TAPCANNE. - Tinnegoed. Kan ter grootte van een vierendeel; syn. met tapvierendeel, waarover uitvoerig in Biekorf 1970, 126. - In de keuken van het sterfhuis van Jooris Bogaert op het Zuidproossche te Brugge, worden op 6 okt. 1499 bevonden: ‘vyf plattelen,... 6 tapcannen, 1 com, 4 saussieren...’ (RAB. Proosdij nr. 1294, f. 124). - Ndl. tapkan heeft heden geen bepaalde inhoudsmaat meer. Op te merken dat de tapcanne het vierde inhield van een canne (= twee stopen).

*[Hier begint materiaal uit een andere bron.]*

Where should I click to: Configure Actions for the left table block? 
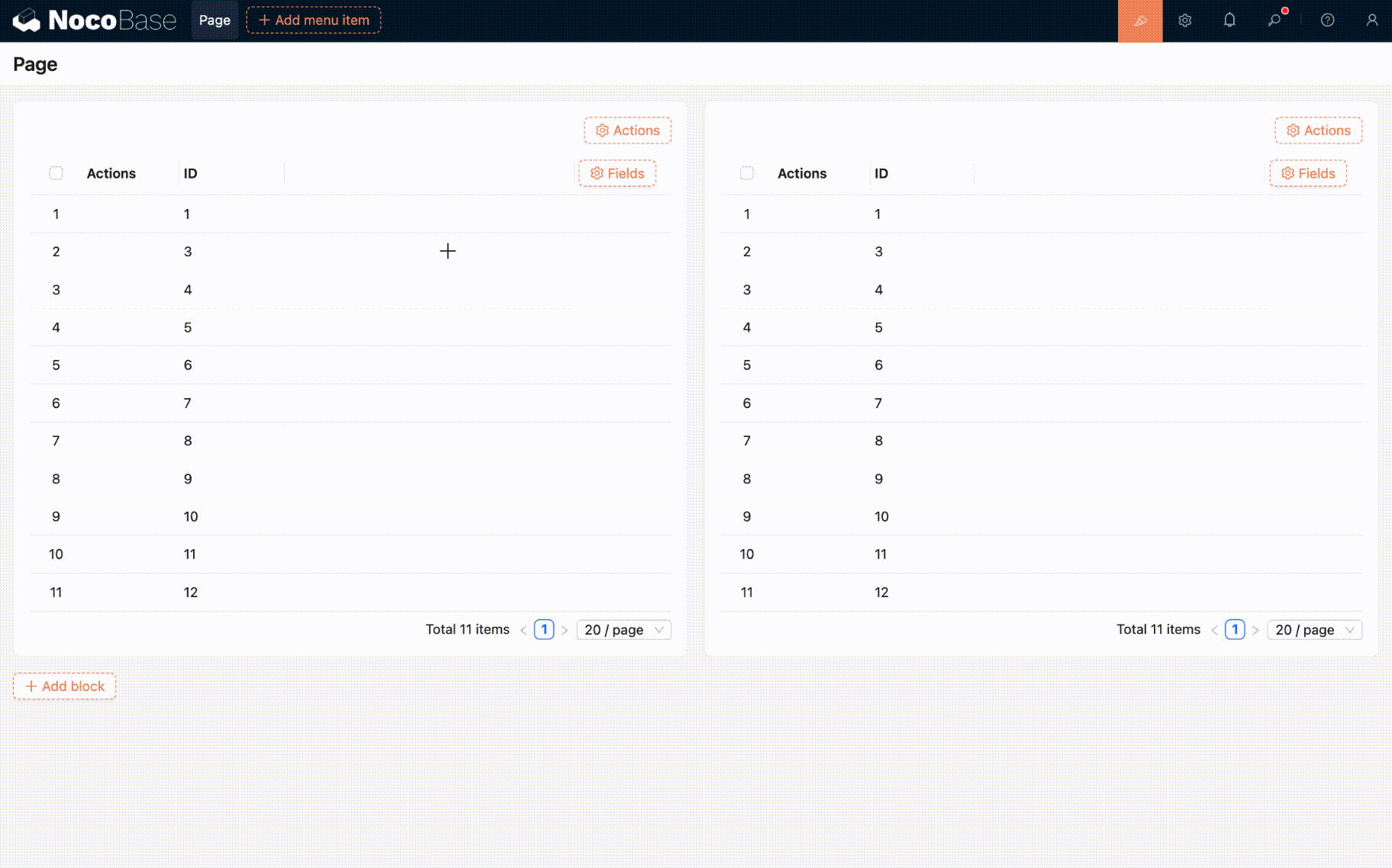[627, 130]
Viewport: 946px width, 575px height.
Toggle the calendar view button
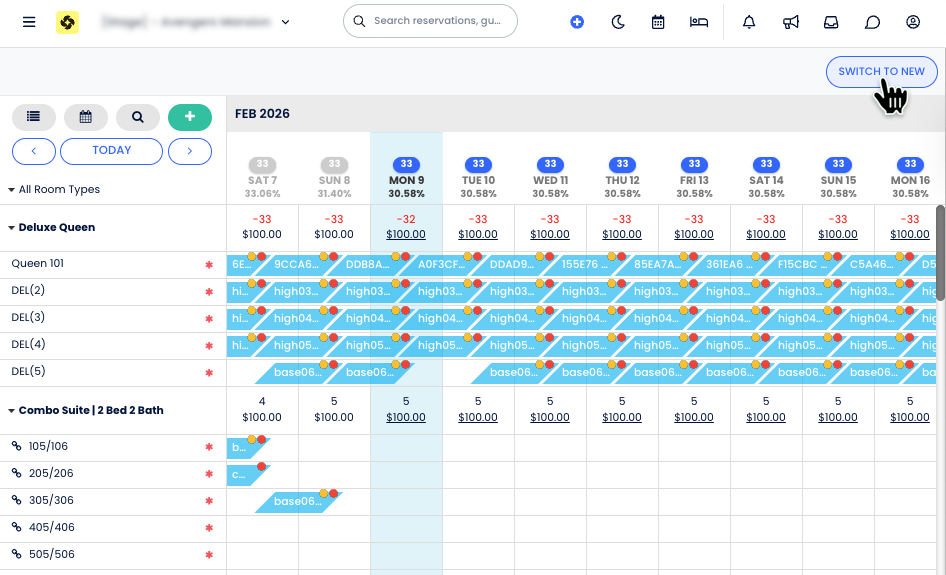[86, 117]
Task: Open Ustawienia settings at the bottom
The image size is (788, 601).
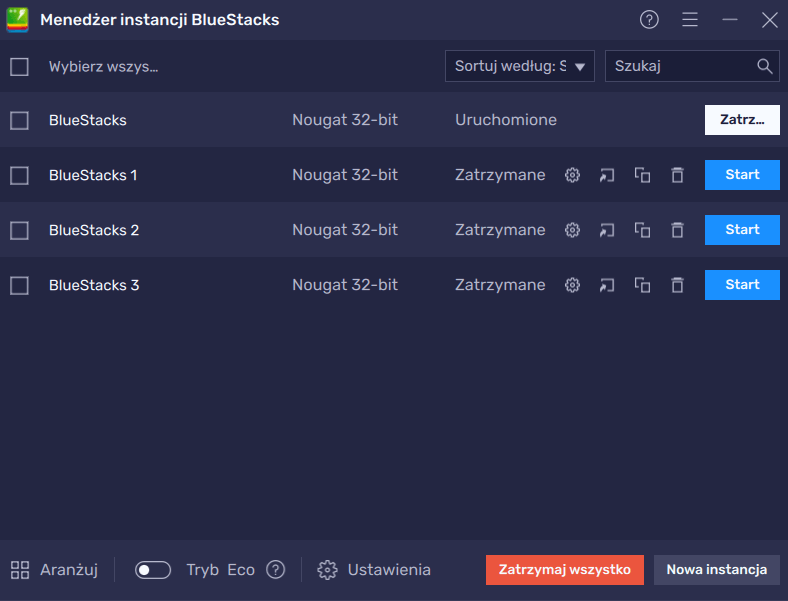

WISSE. - Door twijgen samengebonden hoeveelheid brandhout. - In 1447 werd, bij de jaarlijkse verpachting der accijnzen, voor de wethouders van Aalst de gebruikelijke maaltijd opgediend. De rekening van dit feestelijk eten vermeldt o.m. het verbruikte brandhout: ‘Item van vyf wissen houts, de spijse mede te bereedene ende t' roost mede te bradene, te 8 sch. de wisse, comt 40 sch.’ (ARB. Rekening stad Aalst 1447). Het ‘roost’ (gebraad) van die maaltijd bestond uit een zware os, twee grote en twee kleinere varkens. - Wisse-houts bij Kiliaan (1599). Een wisse was een maat ‘wishout’, d l. gekloven brandhout van boomstammen. Stallaert I 621 (s.v. hout) vindt wishout vermeld in twee Brabantse toltarieven (Rumpst, 15e eeuw , Antwerpen 1550) Zie ook Goossenaerts, Taal landbouwbedrijf p. 880, s.v. wishout.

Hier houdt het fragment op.